Jammu and Kashmir Governor Satya Pal Malik on Monday directed officials to lift the advisory that asked tourists to stay away from the Valley. This will be done with effect from October 10. Once lifted, tourists will be free to visit the Valley.
“Governor Satya Pal Malik has directed that the Home Department’s advisory asking tourists to leave the valley be lifted immediately. This will be done with effect from 10.10.2019,” reported ANI.
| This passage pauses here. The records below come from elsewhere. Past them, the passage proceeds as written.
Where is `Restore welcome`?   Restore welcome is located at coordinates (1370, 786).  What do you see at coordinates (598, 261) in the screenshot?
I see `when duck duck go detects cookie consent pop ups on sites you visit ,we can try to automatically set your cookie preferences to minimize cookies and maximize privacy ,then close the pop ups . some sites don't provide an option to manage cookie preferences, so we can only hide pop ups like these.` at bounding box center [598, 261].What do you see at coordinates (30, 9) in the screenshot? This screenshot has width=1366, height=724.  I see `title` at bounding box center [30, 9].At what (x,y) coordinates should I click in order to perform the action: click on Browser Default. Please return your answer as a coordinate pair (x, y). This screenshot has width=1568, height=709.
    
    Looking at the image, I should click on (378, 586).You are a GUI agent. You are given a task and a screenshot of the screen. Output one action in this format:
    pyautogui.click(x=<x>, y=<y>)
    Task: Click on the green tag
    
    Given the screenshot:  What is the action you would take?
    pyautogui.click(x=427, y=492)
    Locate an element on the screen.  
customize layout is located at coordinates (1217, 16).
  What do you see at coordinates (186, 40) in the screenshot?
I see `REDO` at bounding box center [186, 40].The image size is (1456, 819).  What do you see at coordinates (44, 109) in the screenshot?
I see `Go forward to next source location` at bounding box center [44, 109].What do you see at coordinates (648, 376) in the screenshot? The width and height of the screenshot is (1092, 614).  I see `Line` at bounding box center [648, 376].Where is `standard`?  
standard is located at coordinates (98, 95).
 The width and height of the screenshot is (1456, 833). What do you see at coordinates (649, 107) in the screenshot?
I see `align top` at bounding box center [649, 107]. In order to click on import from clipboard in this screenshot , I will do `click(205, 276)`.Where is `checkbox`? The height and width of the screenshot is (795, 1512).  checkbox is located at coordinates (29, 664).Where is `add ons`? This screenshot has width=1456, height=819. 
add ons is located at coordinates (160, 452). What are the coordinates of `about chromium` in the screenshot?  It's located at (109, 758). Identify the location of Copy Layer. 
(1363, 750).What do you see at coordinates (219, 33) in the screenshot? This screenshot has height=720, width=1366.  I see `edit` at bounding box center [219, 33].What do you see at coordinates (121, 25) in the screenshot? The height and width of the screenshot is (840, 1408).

Government of Jammu and Kashmir: Governor Satya Pal Malik has directed that the Home Department’s advisory asking tourists to leave the valley be lifted immediately. This will be done with effect from 10.10.2019. pic.twitter.com/eyyI9o6TdS
— ANI (@ANI) October 7, 2019
The development comes two months after tourists were asked to leave the valley. The state administration on August 2 had issued a security advisory asking Amarnath pilgrims and tourists to leave Kashmir as soon as possible, citing terror threat in the Valley. Days after that, the Modi government had scrapped Article 370 of the Indian Constitution which gave special powers to Jammu and Kashmir.
Meanwhile, normal life is limping back to normalcy in Kashmir as private transport is now plying unhindered in Srinagar and other districts across the Valley. The officials said auto-rickshaws and some inter-district cabs were seen plying in the city, but the other modes of public transport were off the roads.
A few vendors had set up stalls on the TRC Chowk-Lal Chowk road here, they added.
The officials said there were no restrictions anywhere in the valley, but security forces were deployed in strength in vulnerable areas to maintain law and order.
While landline telephone services were restored across the valley gradually, mobile services remained suspended in Kashmir except in Handwara and Kupwara areas in the north since the night of 4 August, the officials said. But internet services - across all platforms also continued to be snapped in the valley, they said.
On August 5, the Centre had revoked the special status enjoyed by Jammu and Kashmir under Article 370.
Most of the top level and second rung separatist politicians have been taken into preventive custody while mainstream leaders, including two former chief ministers Omar Abdullah and Mehbooba Mufti, have been either detained or placed under house arrest.
Another former chief minister and Lok Sabha MP from Srinagar Farooq Abdullah has been arrested under the controversial Public Safety Act, a law enacted by his father and National Conference founder Sheikh Mohammad Abdullah in 1978 when he was the chief minister.